C’est une ‘’combattante inlassable’’ de la cause des femmes. La présidente de l’Association pour la promotion de la femme sénégalaise (Aprofes) a tourné le dos à la Fonction publique, le secteur hydraulique, pour être plus proche des communautés. Mme Binta Sarr consacre l’essentiel de son énergie intellectuelle et physique à ce groupe vulnérable aux préoccupations spécifiques. D’ailleurs, sa croisade pour le respect de la parité à Kaolack s’inscrit dans cette logique.
Binta Sarr est hydraulicienne de formation. La Présidente de l’Association pour la promotion de la femme sénégalaise (Aprofes), qui a fait 13 ans dans la Fonction publique sénégalaise, s’occupait des contrôles de programmes de forages, de puits, de routes et infrastructures (salles de classe), etc. en milieu rural pour le compte de l’Etat. Originaire de Kaolack, sa région natale, la formatrice en leadership, plaidoyer, a débuté ses études supérieures à l’Université Cheikh Anta Diop de Dakar (Ucad) dans les années 80. Avant d’aller au Burkina Faso pour se spécialiser dans le domaine hydraulique. Bénéficiaire d’une bourse d’étude, issue d’une famille modeste, cette mère de famille s’est envolée aux Etats-Unis. Où elle a suivi plusieurs formations : développement institutionnel, renforcement des capacités des Ong, leadership etc. Riche est le parcours académique de cette dame qui, à ses débuts, a demandé la disponibilité pour aller œuvrer dans le secteur des Ong. Alors qu’elle était pourtant chef de service régional du bureau des aménagements des infrastructures hydrauliques et agricoles de sa localité.
Mme Binta Sarr se dit ‘’impressionnée’’ par la capacité de mobilisation des femmes en milieu rural, de même qu’urbain. Et elle porte en bandoulière la cause de cette couche ‘’vulnérable’’. C’est son combat au quotidien. «Les femmes se mobilisent tout le temps pour la communauté. La synergie et la solidarité existent entre elles. Et je pense que nous avons là des opportunités à exploiter pour faire avancer le Sénégal.
D’ailleurs, c’est une des raisons pour lesquelles j’ai quitté le service public pour être beaucoup plus proche des communautés, m’impliquer pour l’émergence d’une nouvelle génération de femmes leaders», motive-t-elle, timbre vocal pesé, verbe bien maîtrisé. Aujourd’hui, elle est à la tête de l’Aprofes qui regroupe au total 105 groupements (65 en milieu rural et 40 dans la ville de Kaolack) et un réseau de 12 villages situés à Mboss. Son Ong intervient dans la promotion des droits de la femme, leur accès aux ressources productives, la participation aux sphères de prise de décisions, la réduction de la pauvreté, la lutte contre la violence faite aux femmes…
Mme Binta Sarr et son équipe sont dans une perspective d’entrepreneuriat communautaire agricole. Cette ambition vise la sécurité et la souveraineté alimentaire. En outre, le souhait ‘’ardent’’ de cette native du bassin arachidier, c’est de voir les jeunes, notamment les filles, prendre le relais pour assumer les défis liés à la promotion des droits des femmes. Sur le leadership féminin au Sénégal, elle relève que des pas de géant ont été notés. Avec le recul, la militante de la cause féminine savoure : ‘’Rien que la loi sur la parité est un progrès important par rapport aux autres pays africains. Si vous allez au Niger, les gens parlent de quota.

Données fournies |

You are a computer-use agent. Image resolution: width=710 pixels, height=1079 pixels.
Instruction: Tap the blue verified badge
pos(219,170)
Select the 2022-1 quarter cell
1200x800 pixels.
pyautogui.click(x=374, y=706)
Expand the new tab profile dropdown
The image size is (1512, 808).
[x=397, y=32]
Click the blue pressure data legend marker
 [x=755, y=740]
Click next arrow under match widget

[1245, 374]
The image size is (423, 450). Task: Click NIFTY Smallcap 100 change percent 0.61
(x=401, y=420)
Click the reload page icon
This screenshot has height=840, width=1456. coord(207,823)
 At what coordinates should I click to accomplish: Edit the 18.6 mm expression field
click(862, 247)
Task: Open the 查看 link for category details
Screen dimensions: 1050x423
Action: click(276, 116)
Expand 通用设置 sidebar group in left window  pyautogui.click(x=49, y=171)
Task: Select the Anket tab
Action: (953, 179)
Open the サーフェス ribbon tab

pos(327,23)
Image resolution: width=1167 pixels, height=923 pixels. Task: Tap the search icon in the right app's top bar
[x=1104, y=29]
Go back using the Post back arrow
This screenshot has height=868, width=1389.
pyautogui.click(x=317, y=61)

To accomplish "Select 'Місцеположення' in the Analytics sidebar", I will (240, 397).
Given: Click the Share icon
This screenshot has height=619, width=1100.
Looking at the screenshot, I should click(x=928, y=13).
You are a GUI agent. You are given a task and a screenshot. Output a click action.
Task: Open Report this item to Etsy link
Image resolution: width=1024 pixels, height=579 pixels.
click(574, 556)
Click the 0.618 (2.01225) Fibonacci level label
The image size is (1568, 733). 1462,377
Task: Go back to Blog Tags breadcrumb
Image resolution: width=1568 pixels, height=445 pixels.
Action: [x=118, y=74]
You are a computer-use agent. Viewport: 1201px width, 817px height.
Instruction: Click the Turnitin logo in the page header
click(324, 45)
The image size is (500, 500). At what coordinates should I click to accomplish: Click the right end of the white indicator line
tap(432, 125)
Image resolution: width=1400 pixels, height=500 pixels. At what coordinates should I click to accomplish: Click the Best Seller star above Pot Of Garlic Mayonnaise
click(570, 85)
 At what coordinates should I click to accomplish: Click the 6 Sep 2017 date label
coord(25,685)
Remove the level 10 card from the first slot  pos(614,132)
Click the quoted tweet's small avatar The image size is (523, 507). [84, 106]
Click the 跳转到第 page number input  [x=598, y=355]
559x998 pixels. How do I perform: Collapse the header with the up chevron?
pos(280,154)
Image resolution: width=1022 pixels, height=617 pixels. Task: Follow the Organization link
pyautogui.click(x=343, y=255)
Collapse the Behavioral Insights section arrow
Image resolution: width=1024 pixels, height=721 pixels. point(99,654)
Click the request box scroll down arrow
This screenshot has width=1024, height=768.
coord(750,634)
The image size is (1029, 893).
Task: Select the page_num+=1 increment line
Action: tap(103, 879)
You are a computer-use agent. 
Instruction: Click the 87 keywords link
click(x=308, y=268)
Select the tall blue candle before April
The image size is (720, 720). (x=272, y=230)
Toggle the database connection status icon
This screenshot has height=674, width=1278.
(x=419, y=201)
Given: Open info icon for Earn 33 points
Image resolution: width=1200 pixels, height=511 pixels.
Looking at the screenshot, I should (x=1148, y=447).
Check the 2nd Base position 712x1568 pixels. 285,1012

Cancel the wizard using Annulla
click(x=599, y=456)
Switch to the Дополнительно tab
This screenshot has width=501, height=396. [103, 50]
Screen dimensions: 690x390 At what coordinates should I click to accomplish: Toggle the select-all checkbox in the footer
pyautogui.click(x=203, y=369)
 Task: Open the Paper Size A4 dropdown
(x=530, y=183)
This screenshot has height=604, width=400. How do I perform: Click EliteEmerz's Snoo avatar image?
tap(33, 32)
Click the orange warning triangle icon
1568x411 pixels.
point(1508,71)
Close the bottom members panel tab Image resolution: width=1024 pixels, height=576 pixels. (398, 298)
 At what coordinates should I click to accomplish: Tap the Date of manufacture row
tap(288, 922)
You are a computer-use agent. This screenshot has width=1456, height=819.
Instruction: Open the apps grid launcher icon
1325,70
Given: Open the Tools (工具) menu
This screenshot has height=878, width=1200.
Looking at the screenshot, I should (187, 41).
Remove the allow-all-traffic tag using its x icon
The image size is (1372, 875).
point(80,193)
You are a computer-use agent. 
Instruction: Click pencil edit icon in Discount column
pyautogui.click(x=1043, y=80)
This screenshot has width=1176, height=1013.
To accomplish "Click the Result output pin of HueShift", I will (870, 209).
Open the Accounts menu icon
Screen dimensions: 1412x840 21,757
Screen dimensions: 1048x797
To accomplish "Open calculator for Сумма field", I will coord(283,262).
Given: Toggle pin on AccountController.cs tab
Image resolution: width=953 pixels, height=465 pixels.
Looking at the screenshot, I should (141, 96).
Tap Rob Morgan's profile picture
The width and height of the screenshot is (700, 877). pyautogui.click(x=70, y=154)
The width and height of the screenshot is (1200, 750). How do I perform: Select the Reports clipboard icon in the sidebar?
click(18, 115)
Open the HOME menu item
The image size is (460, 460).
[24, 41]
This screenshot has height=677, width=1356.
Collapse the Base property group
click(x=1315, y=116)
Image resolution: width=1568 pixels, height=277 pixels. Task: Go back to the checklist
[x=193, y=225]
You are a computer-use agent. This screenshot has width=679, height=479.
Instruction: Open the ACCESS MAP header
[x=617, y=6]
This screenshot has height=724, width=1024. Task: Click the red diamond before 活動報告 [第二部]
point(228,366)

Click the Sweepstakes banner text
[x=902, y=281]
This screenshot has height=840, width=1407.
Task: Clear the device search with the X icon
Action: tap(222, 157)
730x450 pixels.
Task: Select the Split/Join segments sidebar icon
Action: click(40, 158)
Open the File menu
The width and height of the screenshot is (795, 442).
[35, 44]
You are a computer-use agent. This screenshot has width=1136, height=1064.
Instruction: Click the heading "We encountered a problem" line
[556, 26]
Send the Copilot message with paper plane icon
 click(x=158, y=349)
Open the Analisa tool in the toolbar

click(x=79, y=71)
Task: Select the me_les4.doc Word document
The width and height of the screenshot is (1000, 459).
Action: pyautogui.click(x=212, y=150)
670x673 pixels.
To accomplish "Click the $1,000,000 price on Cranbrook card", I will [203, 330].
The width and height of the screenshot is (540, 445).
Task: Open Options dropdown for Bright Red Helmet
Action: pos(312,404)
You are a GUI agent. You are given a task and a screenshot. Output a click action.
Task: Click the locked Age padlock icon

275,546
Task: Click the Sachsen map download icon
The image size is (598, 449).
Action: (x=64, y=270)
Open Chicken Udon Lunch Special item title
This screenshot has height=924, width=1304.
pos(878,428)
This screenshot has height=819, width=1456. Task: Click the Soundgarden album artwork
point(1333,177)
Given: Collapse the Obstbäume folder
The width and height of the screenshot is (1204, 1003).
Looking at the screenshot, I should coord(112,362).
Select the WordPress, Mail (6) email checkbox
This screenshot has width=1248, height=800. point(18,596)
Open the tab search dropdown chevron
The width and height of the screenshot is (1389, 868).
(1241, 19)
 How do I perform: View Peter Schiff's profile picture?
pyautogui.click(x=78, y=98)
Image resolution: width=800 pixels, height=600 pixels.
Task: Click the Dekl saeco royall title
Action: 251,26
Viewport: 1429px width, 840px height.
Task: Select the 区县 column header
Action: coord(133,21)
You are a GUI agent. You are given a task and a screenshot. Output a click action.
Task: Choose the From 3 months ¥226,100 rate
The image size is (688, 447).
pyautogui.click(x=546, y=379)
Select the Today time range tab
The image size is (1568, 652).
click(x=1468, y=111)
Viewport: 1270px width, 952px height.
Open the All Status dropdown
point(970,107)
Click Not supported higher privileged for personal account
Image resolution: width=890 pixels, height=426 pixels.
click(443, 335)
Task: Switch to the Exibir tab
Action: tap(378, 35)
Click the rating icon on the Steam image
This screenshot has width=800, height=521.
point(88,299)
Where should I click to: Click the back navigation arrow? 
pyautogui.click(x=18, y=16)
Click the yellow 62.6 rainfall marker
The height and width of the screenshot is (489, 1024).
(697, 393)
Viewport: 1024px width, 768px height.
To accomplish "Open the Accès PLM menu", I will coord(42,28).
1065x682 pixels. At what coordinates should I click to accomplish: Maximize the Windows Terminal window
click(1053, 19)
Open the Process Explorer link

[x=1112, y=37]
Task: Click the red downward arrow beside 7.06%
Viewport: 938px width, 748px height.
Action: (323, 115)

Consigne 1 |
Répondez aux questions suivantes d'après le texte fourni :
(a) Combien d'années Binta Sarr a-t-elle passées dans la Fonction publique sénégalaise ?
(b) Combien de groupements l'Aprofes réunit-elle au total ?
(c) D'après Binta Sarr, de quoi parle-t-on au Niger ?
Consigne 2 |
Relevez chaque ligne de la liste qui contient la chaîne « perform », en tenant compte de la casse.

Résultat attendu 1 |
(a) 13 ans.
(b) 105 groupements, dont 65 en milieu rural et 40 dans la ville de Kaolack.
(c) De quota.

Résultat attendu 2 |
559x998 pixels. How do I perform: Collapse the header with the up chevron?
This screenshot has height=604, width=400. How do I perform: Click EliteEmerz's Snoo avatar image?
The width and height of the screenshot is (1200, 750). How do I perform: Select the Reports clipboard icon in the sidebar?
 How do I perform: View Peter Schiff's profile picture?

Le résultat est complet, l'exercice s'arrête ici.